Jambi, Mediaperkebunan.id

Salah satu penyebab rendahnya produktivitas kelapa sawit rakyat adalah penggunaan benih ilegitim. Pengetahuan dan akses petani ke sumber benih unggul legal bersertifikat masih sangat terbatas. Karena itu Ditjenbun minta produsen kecambah aktif melakukan sosialisasi ke petani untuk menggunakan benih unggul.

Salah satu forum untuk mengenalkan petani pada benih unggul adalah event  petani yaitu 3rd Indonesia Palm Oil Smallholder  Conference and Expo (IPOSC)  2023 di Jambi 28-29 November 2023 yang diselenggarakan POPSI  (Perkumpulan Forum Petani Kelapa Sawit Jaya Indonesia).  Dua Produsen Sumber Benih sangat peduli pada petani ikut serta dalam event ini yaitu PT Socfin Indonesia dan PT Tania Selatan (Wilmar Group).

Selama 2 hari,  400 orang petani  sawit seluruh Indonesia yang hadir sangat antusias sekali memenuhi stand dua produsen ini. Petani memanfaatkannya untuk bertanya seputar benih unggul , membandingkan dan pada akhirnya banyak yang memesan.

Petani sangat senang karena selama ini pengetahuan dan akses  mereka soal benih unggul terbatas . Hadirnya dua stand produsen yang peduli pada petani ini dimanfaatkan untuk menambah pengetahuan dan memesan benih.

Agustiaman Purba dari Socfin Indonesia menyatakan bersyukur ikut dalam event ini. “Kehadiran kita pertama-tama untuk memberi edukasi pada petani. Kita selalu berupaya hadir dalam event-event petani.
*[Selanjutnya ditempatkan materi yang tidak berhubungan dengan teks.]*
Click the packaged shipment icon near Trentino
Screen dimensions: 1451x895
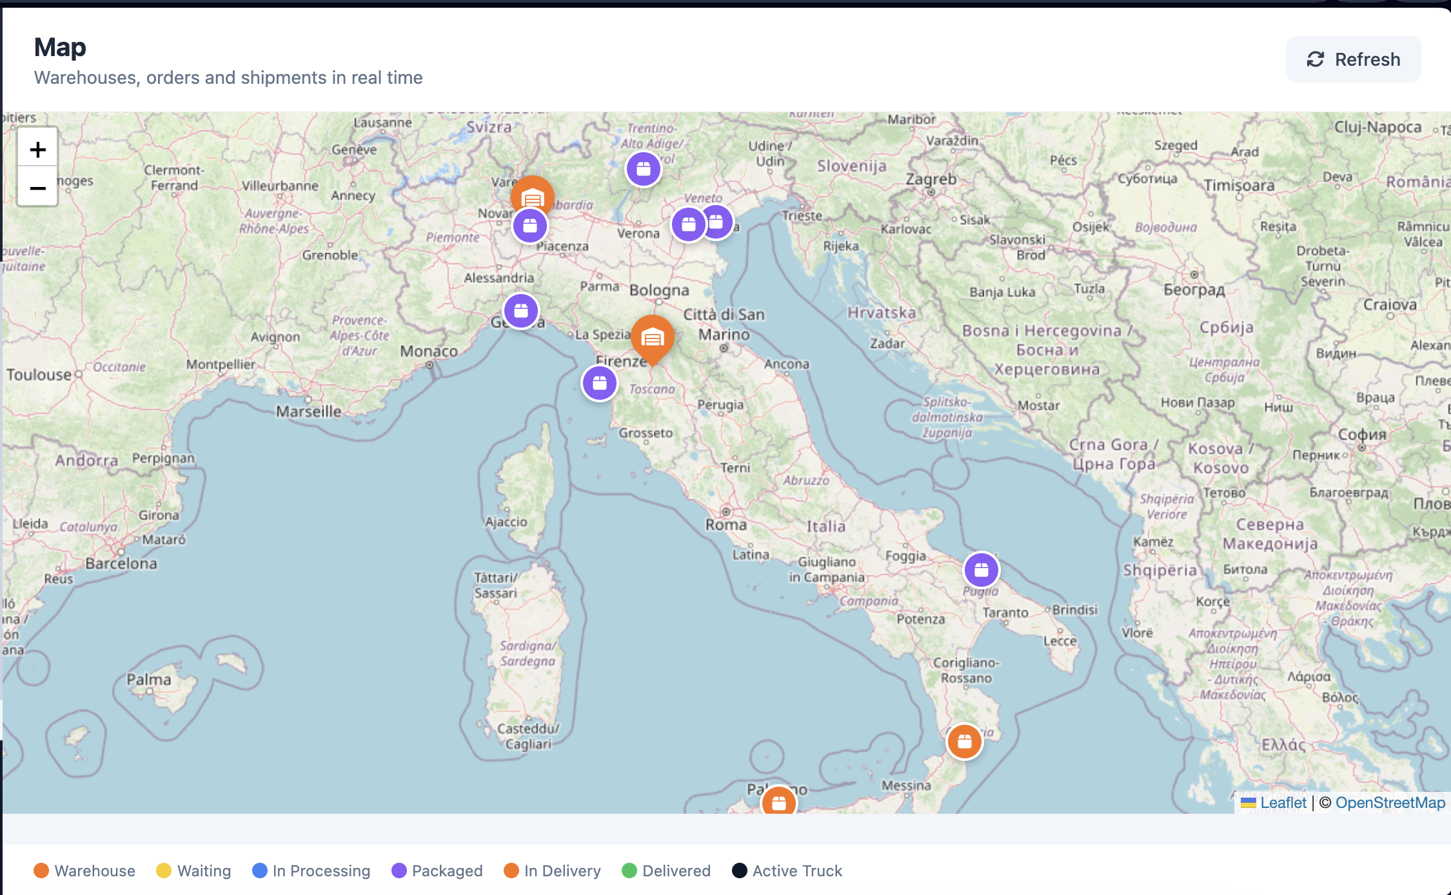point(644,168)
Antusiasme petani ternyata sangat luar biasa. Mereka banyak bertanya soal keunggulan benih unggul Socfin, bahkan kami sampai kewalahan menerima pesanan,” katanya.
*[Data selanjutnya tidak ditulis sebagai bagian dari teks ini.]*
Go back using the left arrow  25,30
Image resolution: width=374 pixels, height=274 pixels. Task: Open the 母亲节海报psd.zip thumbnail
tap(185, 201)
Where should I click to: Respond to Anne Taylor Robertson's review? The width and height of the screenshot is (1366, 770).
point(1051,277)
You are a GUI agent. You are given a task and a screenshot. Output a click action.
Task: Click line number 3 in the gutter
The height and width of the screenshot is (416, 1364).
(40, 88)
Yasir Afran dari Tania Selatan menyatakan acara seperti ini memang sangat tepat untuk mensosialisasikan keunggulan benih unggul sawit Tania Selatan. Petani sangat ingin tahu keunggulan benih Tania Selatan untuk budidaya sawit mereka. Antusiasime mereka juga disertai pemesanan benih unggul.

Baca Juga:  Kementan Ekspor Cangkang Sawit dan Biji Pinang

Muhamat Yasir, petani dari Jambi menyatakan dengan hadirnya produsen pada event petani membuat kesadaran petani untuk menggunakan benih unggul lebih tinggi. Mereka membandingkan keunggulan benih dari masing-masing produsen.

“Petani menjadi tahu bahwa penggunaan benih unggul akan meningkatkan produksi sehingga pendapatan mereka akan ikut naik. Mereka sudah mulai sadar harus menggunakan benih unggul. Saya minta produsen benih dengan riset-riset mereka ikut mendampingi petani yang membeli benih,” katanya.